Page excerpt.
╭──
Planning for welcoming back more students into special schools

Following the announcement on 10 May that schools are to start a phased reopening from 1 June, Pauline Holbrook, Head of SEND at SSAT, reviews the guidance available for special schools and shares the planning experiences of The New Bridge Multi Academy Trust as they prepare to welcome back more of their community

What is the guidance for special schools?

  • We should welcome back as many students as can be safely catered for in our setting.
  • We may want to prioritise attendance based on key transitions and the impact on life chances and development.
  • We may want to consider creating part-time attendance rotas so that as many children as possible can benefit from attending our setting.
  • We should work with local authorities and families.
  • Decisions about attendance are informed by existing risk assessments for their children and young people, which should be kept up to date.

What the guidance doesn’t say

  • When this should start from.
  • How many students we should look to welcome back or indeed what percentage we should be aiming for.
  • Which year groups we should prioritise.

The fact that special schools are being allowed to make decisions on who returns and when based on existing risk assessments is broadly welcomed by the sector.

Will all students be able to return to school?

  • Not at the moment. Some students will be in the shielded group; this is likely to continue for some time. However, it is clear that some students who should be shielding are still to receive a letter from their GP to state this. This could be due to the fact that they receive their care directly from paediatricians and other senior medical practitioners within hospitals. In such cases parents/carers should be encouraged to seek letters from their GP and inform the school to aid with planning.
╰──
Task set.
1 > In the article on reopening special schools, from what date are schools to start a phased reopening?
2 > From the article on reopening special schools, copy word for word the passage starting with "The fact that special" and going on through "return to school?".

Stored data.
╭──
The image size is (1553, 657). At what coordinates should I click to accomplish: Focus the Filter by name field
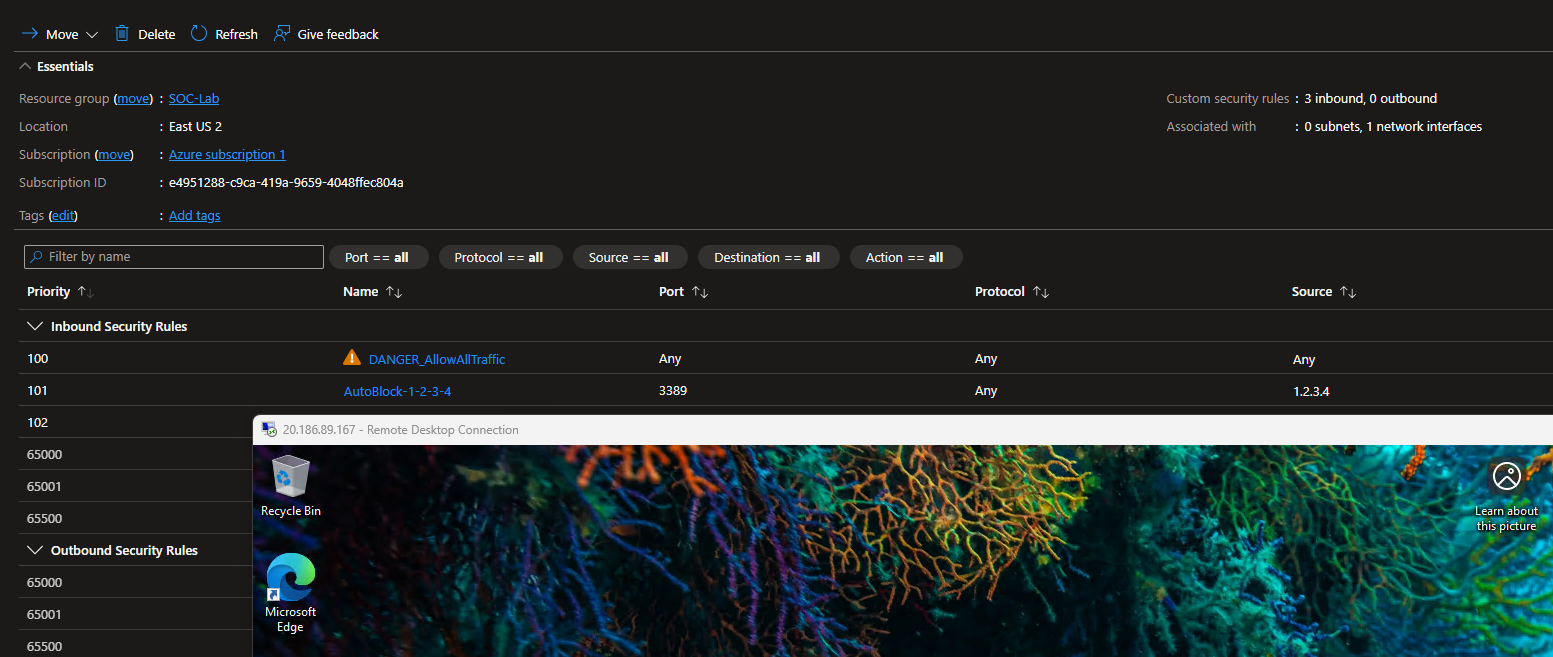(x=180, y=257)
╰──
Exercise results.
1 > From 1 June.

2 >
The fact that special schools are being allowed to make decisions on who returns and when based on existing risk assessments is broadly welcomed by the sector.

Will all students be able to return to school?